Novalis’s work includes numerous examples of this kind of relationship. For instance, the teacher in The Novices of Saïs initiates the novices into the secrets of the universe, as an exemplar and tutor in the search for the meaning of nature’s language. In Henry of Ofterdingen, Zulima, who shows Henry how to construct a meaningful narrative out of chance events and gives him a musical instrument with which to begin his life as a poet, provides an axial moment in Henry’s development. Later, the sage Klingsohr and his daughter Mathilde initiate Henry into further pieces of wisdom required to become aware of his unity with existence, and Mathilde and Henry, who marry, share a union that Novalis describes as prefiguring the unification of all things. The same prefiguration occurs in the relationship between the narrator and the beloved in Hymns, in which the bond between the narrator and his dead beloved initiates the narrator’s release from the limits of space, time, and individuation.

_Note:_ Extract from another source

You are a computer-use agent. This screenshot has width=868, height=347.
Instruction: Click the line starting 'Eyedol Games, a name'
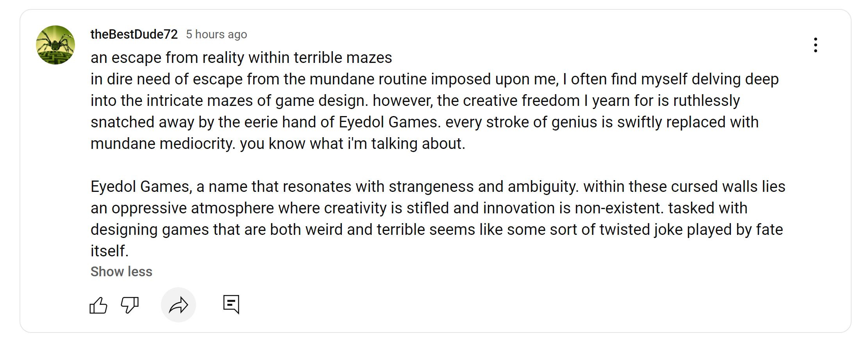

Novalis maintains that any object can reveal one’s union with the rest of existence and mediate the divine. What is important is not the object through which one perceives the divinity of existence, but one’s relationship or attitude to that object. However, while the whole world can reveal the divine, other human beings do so more easily, because they more clearly manifest the spiritual within the physical than do other objects. Thus, Novalis claims that as human beings become more sophisticated they tend to choose a more limited range of objects to hold religious significance and to select other human beings as those mediating objects: “The more independent the human being becomes, the more the quantity of mediators shrinks, the quality is refined, and his relationships to these become more various and cultured: fetishes, stars, animals, heroes, idols, gods, one God-man” (“Pollen,” Schriften II, p.443 #74). This seems to imply that Christianity, with its God-man Christ, is a more rational, raised form of religion than earlier or other religions or systems of thought. However, Novalis also suggests that as time goes on individual human beings tend to choose a mediator who is of personal importance to them, making Jesus Christ just one potential mediator among many.

9. Relation to Christianity

Novalis was raised in the pietistic tradition, attending a Lutheran school and having a strictly religious father who attempted to raise his children in line with the precepts of the Herrnhuter church. This background influenced the vocabulary, imagery, and some of the content of Novalis’s philosophy, in particular: his claim that the mundane can be spiritualized by attention to the divine; his emphasis on the need to improve one’s community in order to transform the earth; and his rejection of radical sin. Novalis’s work also incorporates modified versions of central ideas of Christianity more generally, particularly the narrative of Fall and salvation as alienation from and reconciliation with the divine, the role of Christ as an exemplary mediator of the divine, the idea that the world embodies the divine and can be interpreted analogically to reveal this spiritual essence, and the idea of union through love after death. Some commentators, notably William Arctander O’Brien, have argued that Novalis’s work stretches Christian doctrine too far to be considered Christian: O’Brien points to Novalis’s pantheism and his rejection of Jesus Christ’s special status as the son of God as fundamental departures from Christian tradition. However, whether we see Novalis’s philosophy as remaining within a Christian paradigm or moving outside it, several of its central themes take their starting point from Christian models.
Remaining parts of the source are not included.